━━ DATASET RECORDS ━━

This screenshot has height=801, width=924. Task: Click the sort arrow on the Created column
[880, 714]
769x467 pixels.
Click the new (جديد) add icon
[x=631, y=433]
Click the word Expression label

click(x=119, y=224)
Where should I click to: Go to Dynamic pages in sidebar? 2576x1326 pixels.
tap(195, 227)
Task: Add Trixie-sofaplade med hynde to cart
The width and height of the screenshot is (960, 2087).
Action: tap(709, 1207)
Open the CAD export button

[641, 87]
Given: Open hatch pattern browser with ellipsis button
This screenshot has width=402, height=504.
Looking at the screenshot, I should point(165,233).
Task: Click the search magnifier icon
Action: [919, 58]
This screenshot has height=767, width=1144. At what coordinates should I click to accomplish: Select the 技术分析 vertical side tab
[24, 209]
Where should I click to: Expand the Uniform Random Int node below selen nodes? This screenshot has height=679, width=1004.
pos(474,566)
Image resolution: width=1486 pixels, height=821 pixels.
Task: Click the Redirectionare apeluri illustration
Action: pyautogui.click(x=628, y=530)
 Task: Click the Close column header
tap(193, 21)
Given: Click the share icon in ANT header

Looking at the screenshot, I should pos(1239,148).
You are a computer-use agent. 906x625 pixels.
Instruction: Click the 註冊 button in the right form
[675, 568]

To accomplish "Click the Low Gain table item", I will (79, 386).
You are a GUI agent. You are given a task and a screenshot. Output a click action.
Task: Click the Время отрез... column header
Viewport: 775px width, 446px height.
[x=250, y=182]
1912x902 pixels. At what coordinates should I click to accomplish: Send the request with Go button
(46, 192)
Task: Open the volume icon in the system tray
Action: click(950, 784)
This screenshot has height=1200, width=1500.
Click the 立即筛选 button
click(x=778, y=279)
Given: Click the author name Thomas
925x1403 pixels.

━━━

### PROBLEM STATEMENT:
Pull out every line of the items above that contains the word "This", copying each line in full.

### ANSWER BELOW:
This screenshot has height=801, width=924. Task: Click the sort arrow on the Created column
This screenshot has width=402, height=504.
This screenshot has height=767, width=1144. At what coordinates should I click to accomplish: Select the 技术分析 vertical side tab
Where should I click to: Expand the Uniform Random Int node below selen nodes? This screenshot has height=679, width=1004.
This screenshot has height=1200, width=1500.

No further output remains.